- _Material provided_
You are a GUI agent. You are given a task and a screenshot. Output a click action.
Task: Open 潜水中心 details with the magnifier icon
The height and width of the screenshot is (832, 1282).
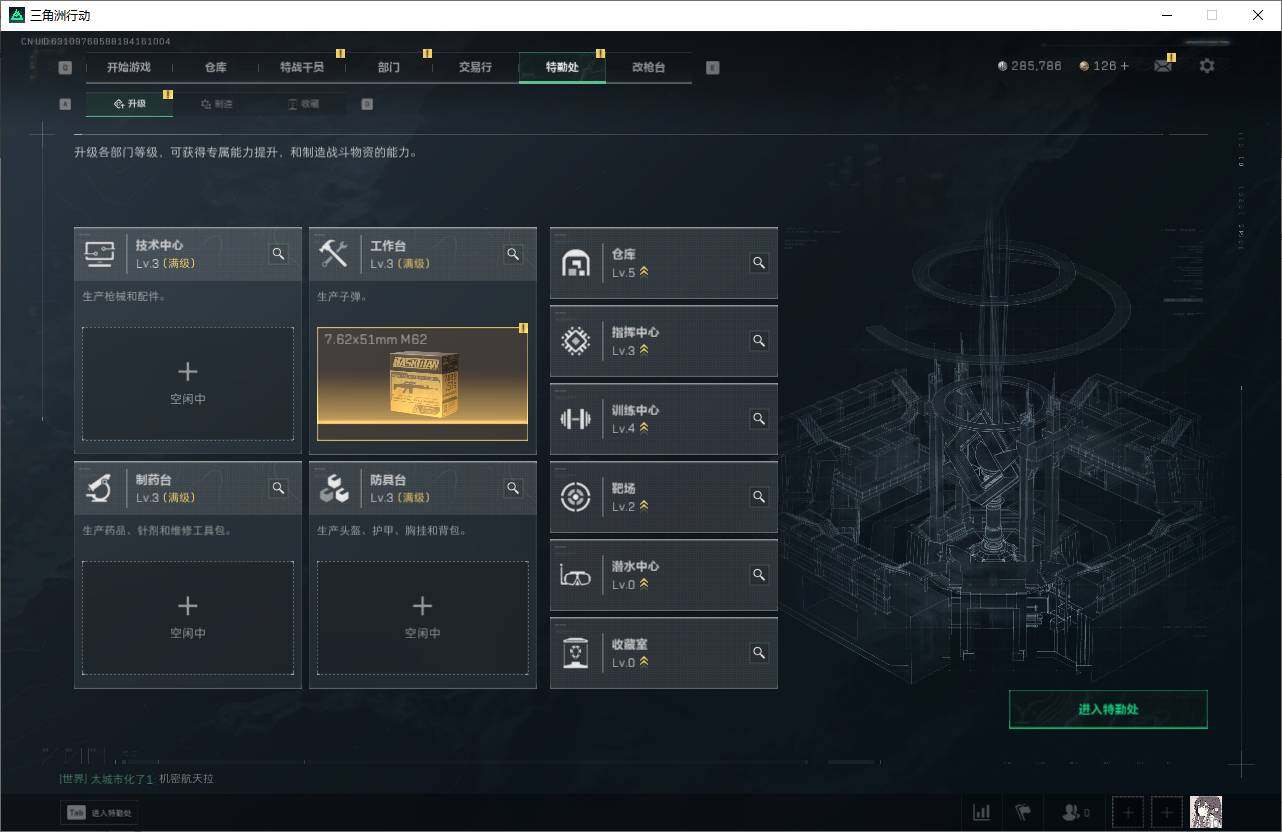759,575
* * *
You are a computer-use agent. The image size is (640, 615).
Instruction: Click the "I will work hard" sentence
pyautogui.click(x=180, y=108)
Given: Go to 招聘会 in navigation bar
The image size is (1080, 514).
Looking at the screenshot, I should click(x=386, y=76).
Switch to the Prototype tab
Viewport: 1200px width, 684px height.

- _Work item_
Each line containing the word "agent" needs to be copied from the data above.

- _Answer to the problem_
You are a GUI agent. You are given a task and a screenshot. Output a click action.
You are a computer-use agent. The image size is (640, 615).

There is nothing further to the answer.